Scalable and Low Latency Lock-free Data Structures

Audience:
Topic:

Imagine that your program uses many threads, which insert and lookup millions times per second in a large data structure like std::map or std::unordered_map. Typically, you have to switch to a lock-free data structure for this task. Lock-free approaches perfectly scale data structures for multi-core systems, but hash tables and trees need some reorganization as more and more items are inserted and these reorganizations are hard to make lock-free. But the problem isn't only in contention and we also need to efficiently work with memory to develop a high performance data structure for the modern hardware. Cache conscious data structures address the problem by efficient usage of CPU caches and reducing the number of accesses to the main memory.

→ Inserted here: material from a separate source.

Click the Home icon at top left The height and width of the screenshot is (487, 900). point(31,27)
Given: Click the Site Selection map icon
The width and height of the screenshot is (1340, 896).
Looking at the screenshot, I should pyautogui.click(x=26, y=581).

This talk makes a quick survey over several lock-free (primarily variations of hash table) and cache conscious (mostly trees) data structures. We'll discuss the best use cases for the data structures and their limitations. Besides performance in average cases, we'll also focus on worst case scenarios, which may introduce high tail latency on large busy systems. Tail, or high percentile, latency is a severe problem since it may reach significant values and the small percent of problem cases can be not so small in absolute values, e.g. if you service 1M users, then only 0.1% of them experiencing high processing time is a problem.

The main part of the talk is a step by step C++ implementation of Hash Trie, a hybrid lock-free cache conscious data structure, which provides good access time in average and worst case. We'll do microbenchmarks of the data structure and compare it with other data structures.

You'll learn about:
* when standard containers and locking mechanisms aren't enough
* several advanced data structures: split ordered lists and other variations of lock-free hash tables, tries (partricia trees) and hybrid data structures
* x86-64 memory ordering and cache hierarchy, operating system preemption and how to employ all the knowledge to implement a very fast data structure
* gotchas of data structures benchmarking, such as keys distribution, latency vs throughput, worst cases and so on
* an open source lock-free cache conscius Hash Trie implementation

Time:
Saturday, October 26, 2024 - 04:45